**REQUIRED TASKS**
**1)** Answer these questions using the date-night text:
(a) How many things does it say will definitely happen on your first date night?
(b) What should you do if the baby sneezes, coughs, or spits up while you get ready?
(c) After promising the sitter constant contact, what are you told to do?
**2)** Reproduce the part of the date-night text starting with "As you’re getting" and going on through "and do this.", word for word.

We’re proud of you because it’s not easy. Hormones released when your partner is with your baby bond her with the kid, not you. You are second banana. Well, tonight, your banana will be first again. Of course, your first date night after kids will not go as planned. It’s like New Year’s Eve or a Vegas trip, where reality almost never fails to put a damper on expectations. We’re here to assure you that it’s okay, to just roll with it. To help you prepare, here are eight things that will definitely happen on your first date night.
As you’re getting ready, the baby will sneeze, cough or spit up.
These are things that happen all the time. But because tonight’s the night, you will be hyper-aware and want to cancel. Don’t. And don’t feel guilty, either. Just take the baby’s temperature like you always do, and if there’s no fever, realize that nothing is seriously wrong and do this.
Your sitter will try to cancel.
Some major problem will materialize at the last minute. This is true no matter how many times you confirm with the in-laws, your neighbor’s teenage daughter, or with the service you found on Craigslist that you didn’t research because you had no time and they’re too convenient and they probably know CPR and have never killed anyone, right? Whatever the problem is, be calm and pretend it’s solvable. Getting the sitter to your place is 100 percent of your battle right now. Once they’re over, it’s for good until you return home. Never in the history of babysitting has a sitter left a house with a baby in it. The reason they call it babysitting is because there’s a baby and they sit with it. They all understand this concept. Which is why you need to assure the sitter that you will stay in constant contact about whatever the problem is and then: IGNORE YOUR PHONES. Yep, you read correctly. Going three hours without knowing for sure that your baby is still alive may seem unnatural when its every waking breath for the past 6-12 months has been monitored and live-streamed to you, but that’s exactly why you need to do it. You’ll live through it, and so will your baby.

**INFORMATION GIVEN**
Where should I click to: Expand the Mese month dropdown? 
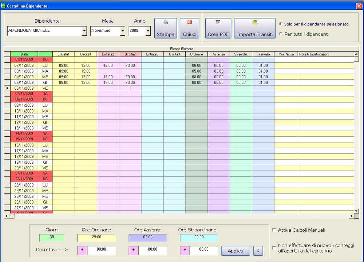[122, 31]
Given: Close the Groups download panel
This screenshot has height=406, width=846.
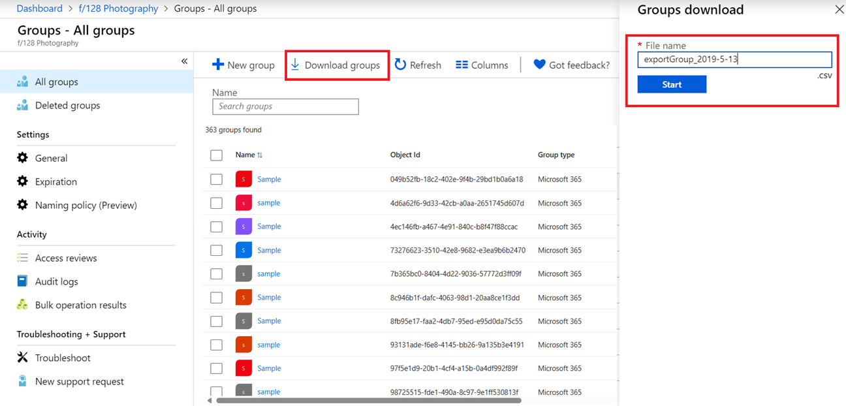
==
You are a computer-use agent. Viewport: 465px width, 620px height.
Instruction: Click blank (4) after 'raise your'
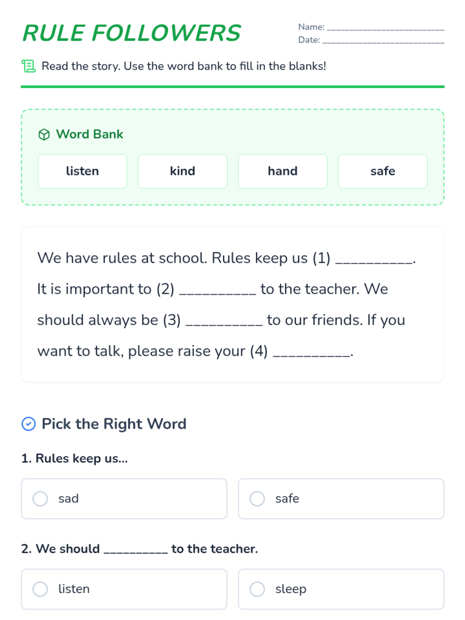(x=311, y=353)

**ANSWERS TO THE EXERCISES**
**1)**
(a) Eight.
(b) Take the baby's temperature as usual. If there's no fever, recognize that nothing is seriously wrong and go out anyway.
(c) Ignore your phones.

**2)**
As you’re getting ready, the baby will sneeze, cough or spit up.
These are things that happen all the time. But because tonight’s the night, you will be hyper-aware and want to cancel. Don’t. And don’t feel guilty, either. Just take the baby’s temperature like you always do, and if there’s no fever, realize that nothing is seriously wrong and do this.